Source rows:
— start —
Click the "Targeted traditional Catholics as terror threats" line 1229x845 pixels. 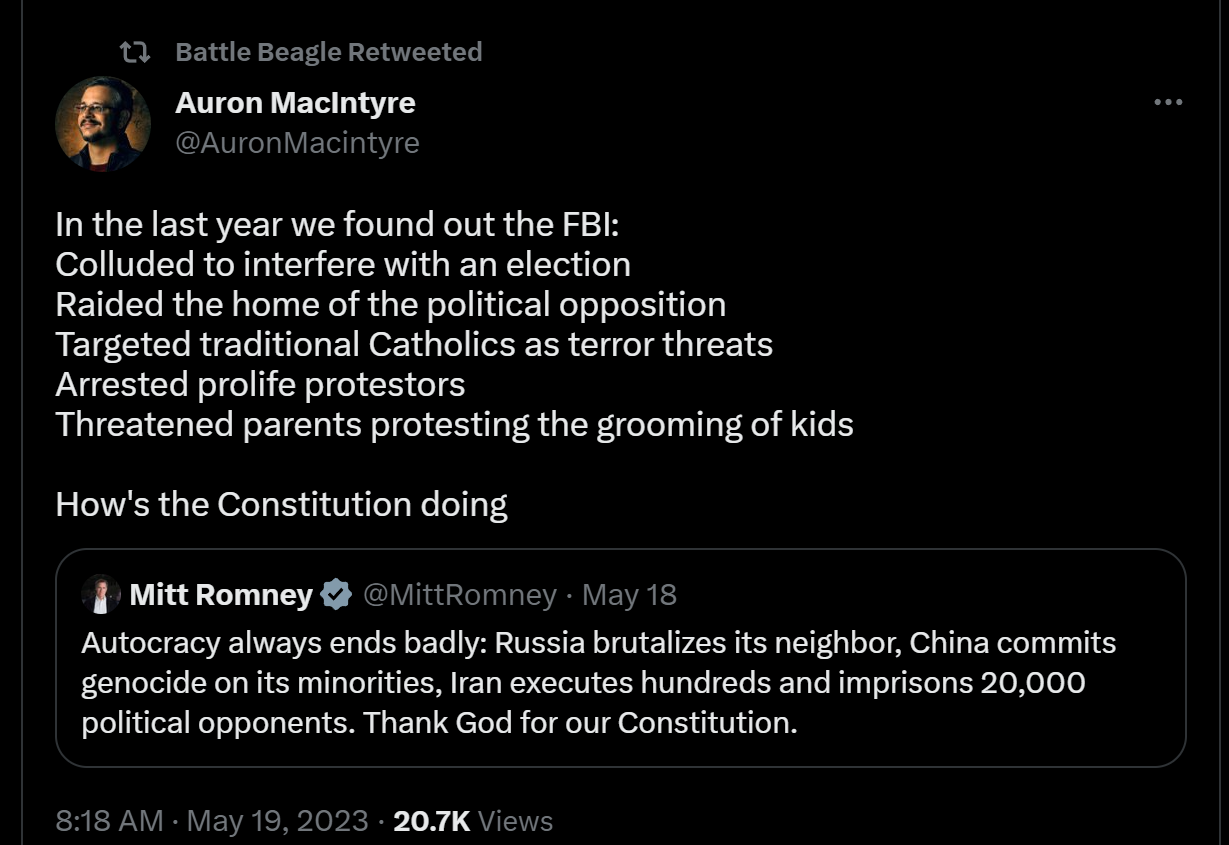pyautogui.click(x=414, y=344)
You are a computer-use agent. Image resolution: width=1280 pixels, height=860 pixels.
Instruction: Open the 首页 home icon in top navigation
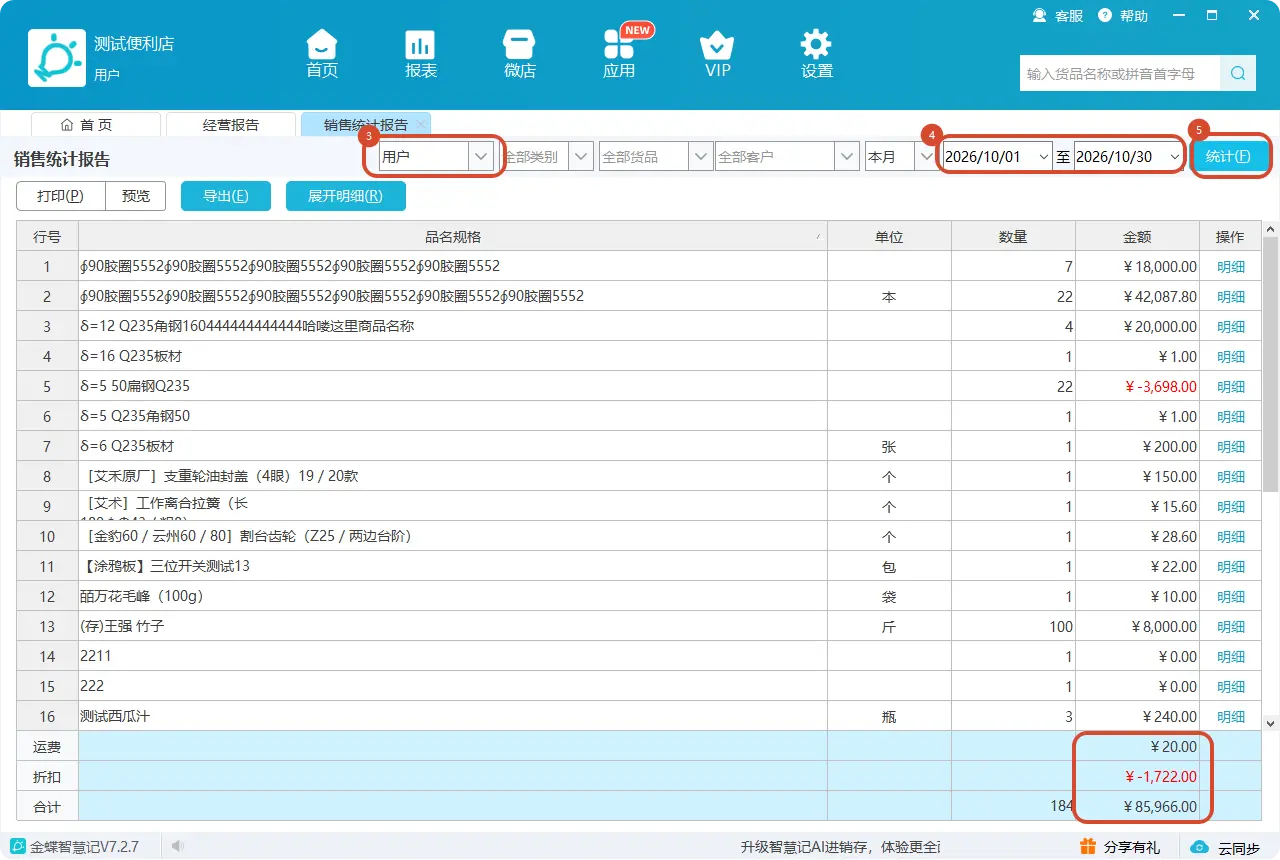click(321, 45)
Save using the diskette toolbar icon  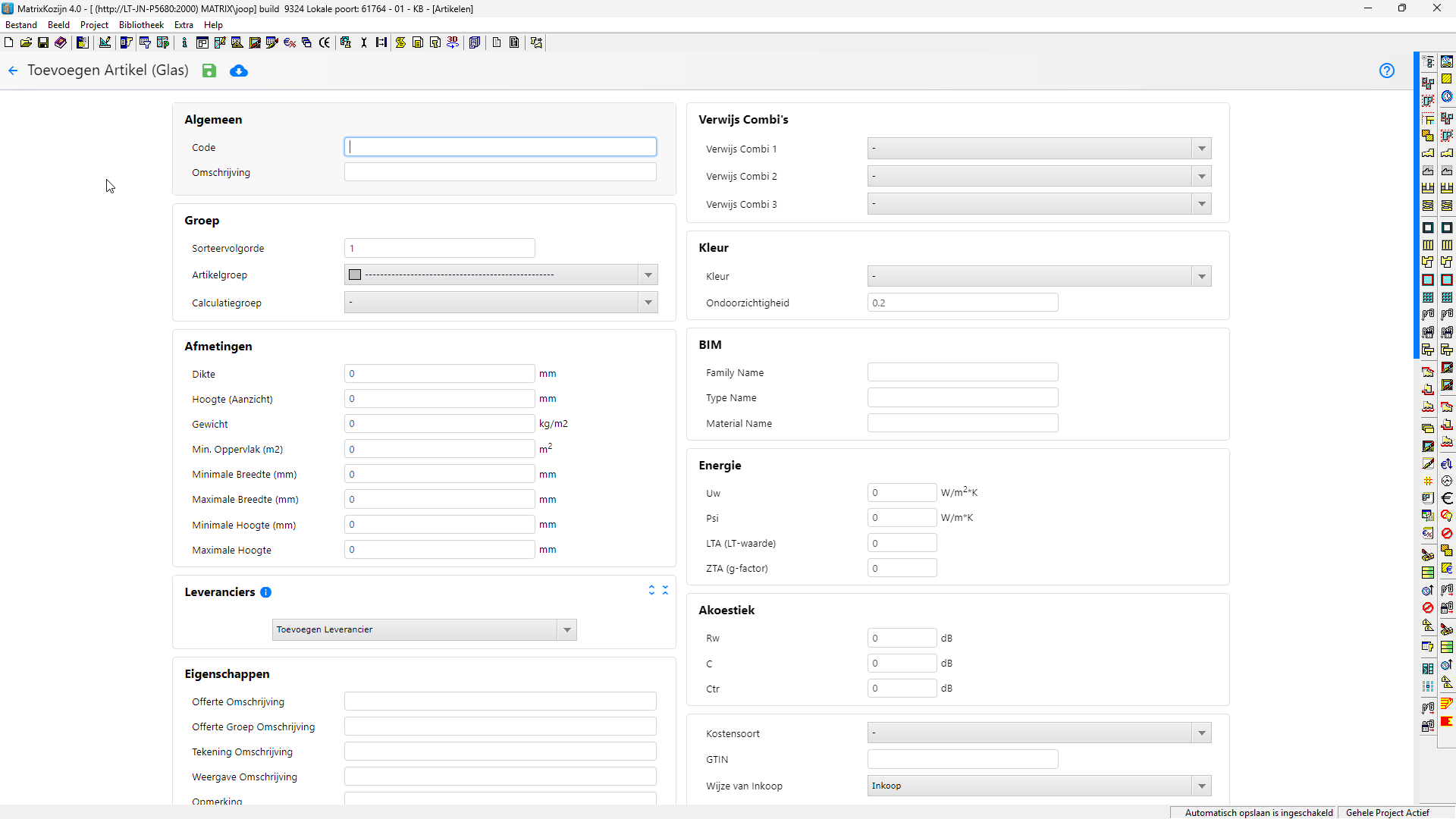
— end —
§ **Instructions to follow**:
Copy the part of the rows that opens with the line containing "You are a computer-use" and runs through the last row, including both ends, with the pictures left out of your answer.

§ **Task solution**:
You are a computer-use agent. Image resolution: width=1280 pixels, height=860 pixels.
Instruction: Open the 首页 home icon in top navigation
click(321, 45)
Save using the diskette toolbar icon  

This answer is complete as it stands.